(Saved entries)
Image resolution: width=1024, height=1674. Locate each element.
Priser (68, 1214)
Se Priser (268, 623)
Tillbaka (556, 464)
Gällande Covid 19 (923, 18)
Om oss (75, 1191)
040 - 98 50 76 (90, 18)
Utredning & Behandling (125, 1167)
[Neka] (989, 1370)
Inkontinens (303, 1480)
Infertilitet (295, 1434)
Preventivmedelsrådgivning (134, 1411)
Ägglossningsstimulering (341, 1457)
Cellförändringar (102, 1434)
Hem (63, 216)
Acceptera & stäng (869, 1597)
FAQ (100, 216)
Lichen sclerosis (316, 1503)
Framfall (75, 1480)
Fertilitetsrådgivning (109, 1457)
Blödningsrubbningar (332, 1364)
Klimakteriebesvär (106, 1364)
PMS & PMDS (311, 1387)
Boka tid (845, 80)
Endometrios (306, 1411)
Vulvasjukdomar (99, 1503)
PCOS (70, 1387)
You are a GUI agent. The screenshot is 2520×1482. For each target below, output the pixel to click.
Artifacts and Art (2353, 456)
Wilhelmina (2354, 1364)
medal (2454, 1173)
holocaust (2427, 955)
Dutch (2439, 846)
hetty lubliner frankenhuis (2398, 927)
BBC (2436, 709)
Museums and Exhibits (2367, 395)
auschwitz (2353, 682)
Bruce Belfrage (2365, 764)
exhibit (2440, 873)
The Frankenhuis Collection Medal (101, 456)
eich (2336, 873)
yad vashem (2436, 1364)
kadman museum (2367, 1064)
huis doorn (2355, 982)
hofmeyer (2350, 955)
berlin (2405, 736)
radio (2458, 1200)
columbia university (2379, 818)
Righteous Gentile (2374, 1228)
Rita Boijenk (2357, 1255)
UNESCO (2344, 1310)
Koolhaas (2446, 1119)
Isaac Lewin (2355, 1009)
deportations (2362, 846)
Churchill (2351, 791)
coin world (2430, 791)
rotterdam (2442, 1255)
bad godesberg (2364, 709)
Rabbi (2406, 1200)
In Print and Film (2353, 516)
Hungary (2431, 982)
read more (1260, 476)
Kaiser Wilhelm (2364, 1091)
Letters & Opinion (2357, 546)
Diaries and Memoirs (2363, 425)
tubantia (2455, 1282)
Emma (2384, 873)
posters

= WORK ORDER =
What is needed here is an exact copy of all the records above.

= RESPONSE =
Image resolution: width=1024, height=1674. Locate each element.
Priser (68, 1214)
Se Priser (268, 623)
Tillbaka (556, 464)
Gällande Covid 19 (923, 18)
Om oss (75, 1191)
040 - 98 50 76 (90, 18)
Utredning & Behandling (125, 1167)
[Neka] (989, 1370)
Inkontinens (303, 1480)
Infertilitet (295, 1434)
Preventivmedelsrådgivning (134, 1411)
Ägglossningsstimulering (341, 1457)
Cellförändringar (102, 1434)
Hem (63, 216)
Acceptera & stäng (869, 1597)
FAQ (100, 216)
Lichen sclerosis (316, 1503)
Framfall (75, 1480)
Fertilitetsrådgivning (109, 1457)
Blödningsrubbningar (332, 1364)
Klimakteriebesvär (106, 1364)
PMS & PMDS (311, 1387)
Boka tid (845, 80)
Endometrios (306, 1411)
Vulvasjukdomar (99, 1503)
PCOS (70, 1387)
You are a GUI agent. The screenshot is 2520×1482. For each target below, output the pixel to click.
Artifacts and Art (2353, 456)
Wilhelmina (2354, 1364)
medal (2454, 1173)
holocaust (2427, 955)
Dutch (2439, 846)
hetty lubliner frankenhuis (2398, 927)
BBC (2436, 709)
Museums and Exhibits (2367, 395)
auschwitz (2353, 682)
Bruce Belfrage (2365, 764)
exhibit (2440, 873)
The Frankenhuis Collection Medal (101, 456)
eich (2336, 873)
yad vashem (2436, 1364)
kadman museum (2367, 1064)
huis doorn (2355, 982)
hofmeyer (2350, 955)
berlin (2405, 736)
radio (2458, 1200)
columbia university (2379, 818)
Righteous Gentile (2374, 1228)
Rita Boijenk (2357, 1255)
UNESCO (2344, 1310)
Koolhaas (2446, 1119)
Isaac Lewin (2355, 1009)
deportations (2362, 846)
Churchill (2351, 791)
coin world (2430, 791)
rotterdam (2442, 1255)
bad godesberg (2364, 709)
Rabbi (2406, 1200)
In Print and Film (2353, 516)
Hungary (2431, 982)
read more (1260, 476)
Kaiser Wilhelm (2364, 1091)
Letters & Opinion (2357, 546)
Diaries and Memoirs (2363, 425)
tubantia (2455, 1282)
Emma (2384, 873)
posters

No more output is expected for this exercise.